Dataset entries:

#####

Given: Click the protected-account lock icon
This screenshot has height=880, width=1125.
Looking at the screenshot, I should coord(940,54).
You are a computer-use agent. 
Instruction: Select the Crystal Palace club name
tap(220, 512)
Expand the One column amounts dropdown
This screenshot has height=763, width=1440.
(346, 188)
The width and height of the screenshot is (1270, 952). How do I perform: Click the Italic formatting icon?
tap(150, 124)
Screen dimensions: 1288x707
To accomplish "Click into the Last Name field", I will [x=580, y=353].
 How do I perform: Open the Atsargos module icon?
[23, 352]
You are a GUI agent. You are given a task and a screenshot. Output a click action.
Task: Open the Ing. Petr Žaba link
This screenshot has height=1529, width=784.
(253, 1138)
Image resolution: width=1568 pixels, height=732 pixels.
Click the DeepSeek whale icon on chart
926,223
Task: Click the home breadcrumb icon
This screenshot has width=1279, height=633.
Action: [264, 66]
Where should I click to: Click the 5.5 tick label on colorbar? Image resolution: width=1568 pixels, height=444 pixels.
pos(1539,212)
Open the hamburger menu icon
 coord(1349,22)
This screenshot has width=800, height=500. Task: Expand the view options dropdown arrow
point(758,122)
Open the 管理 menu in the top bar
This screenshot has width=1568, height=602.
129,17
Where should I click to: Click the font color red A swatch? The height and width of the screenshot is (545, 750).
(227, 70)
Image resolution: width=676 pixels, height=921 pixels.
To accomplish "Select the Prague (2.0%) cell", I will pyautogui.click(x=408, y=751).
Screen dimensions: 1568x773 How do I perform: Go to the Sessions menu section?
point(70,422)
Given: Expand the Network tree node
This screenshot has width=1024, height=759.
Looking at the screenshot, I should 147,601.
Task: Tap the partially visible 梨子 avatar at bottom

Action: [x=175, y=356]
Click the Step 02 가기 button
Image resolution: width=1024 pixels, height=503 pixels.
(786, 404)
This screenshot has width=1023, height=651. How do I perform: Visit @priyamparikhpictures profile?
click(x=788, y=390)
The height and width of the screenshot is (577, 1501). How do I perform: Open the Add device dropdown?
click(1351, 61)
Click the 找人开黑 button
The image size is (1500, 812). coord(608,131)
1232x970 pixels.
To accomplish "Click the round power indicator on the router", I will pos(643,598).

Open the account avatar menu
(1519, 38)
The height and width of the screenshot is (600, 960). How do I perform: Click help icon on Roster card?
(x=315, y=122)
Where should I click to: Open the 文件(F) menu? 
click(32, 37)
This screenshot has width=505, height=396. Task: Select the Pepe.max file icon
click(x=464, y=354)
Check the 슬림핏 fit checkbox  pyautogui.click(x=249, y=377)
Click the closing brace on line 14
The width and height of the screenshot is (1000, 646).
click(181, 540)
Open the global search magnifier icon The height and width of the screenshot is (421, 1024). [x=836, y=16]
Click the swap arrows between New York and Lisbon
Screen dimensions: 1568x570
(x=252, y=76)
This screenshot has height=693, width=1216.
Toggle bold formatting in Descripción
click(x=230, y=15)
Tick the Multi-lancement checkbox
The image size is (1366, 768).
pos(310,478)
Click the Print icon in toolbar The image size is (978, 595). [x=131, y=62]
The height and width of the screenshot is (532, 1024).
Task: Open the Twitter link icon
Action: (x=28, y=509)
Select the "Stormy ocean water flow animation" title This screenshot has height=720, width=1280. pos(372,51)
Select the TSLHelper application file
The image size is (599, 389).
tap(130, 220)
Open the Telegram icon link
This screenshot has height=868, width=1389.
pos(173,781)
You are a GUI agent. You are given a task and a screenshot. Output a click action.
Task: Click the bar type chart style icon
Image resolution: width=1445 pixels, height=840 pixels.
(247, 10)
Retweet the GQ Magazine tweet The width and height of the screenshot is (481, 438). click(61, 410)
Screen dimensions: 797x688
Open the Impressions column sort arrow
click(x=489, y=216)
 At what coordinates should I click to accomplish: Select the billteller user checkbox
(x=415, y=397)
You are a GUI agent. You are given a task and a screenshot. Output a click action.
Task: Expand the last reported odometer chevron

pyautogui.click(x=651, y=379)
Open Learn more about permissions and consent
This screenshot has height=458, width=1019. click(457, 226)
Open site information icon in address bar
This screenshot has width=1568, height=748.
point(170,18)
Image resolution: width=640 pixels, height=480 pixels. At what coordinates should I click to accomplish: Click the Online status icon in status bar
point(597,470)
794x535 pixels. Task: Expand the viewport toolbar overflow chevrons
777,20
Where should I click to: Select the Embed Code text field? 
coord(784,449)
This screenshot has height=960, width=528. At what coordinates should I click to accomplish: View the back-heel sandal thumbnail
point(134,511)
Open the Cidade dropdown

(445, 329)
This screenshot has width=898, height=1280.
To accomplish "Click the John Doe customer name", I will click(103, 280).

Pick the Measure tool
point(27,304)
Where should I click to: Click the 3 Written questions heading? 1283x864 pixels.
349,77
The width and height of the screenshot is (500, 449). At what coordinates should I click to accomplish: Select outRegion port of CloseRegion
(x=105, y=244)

#####

Required action. Please state the number of lines above that hold the string "will", with nothing else added.

Answer space. 4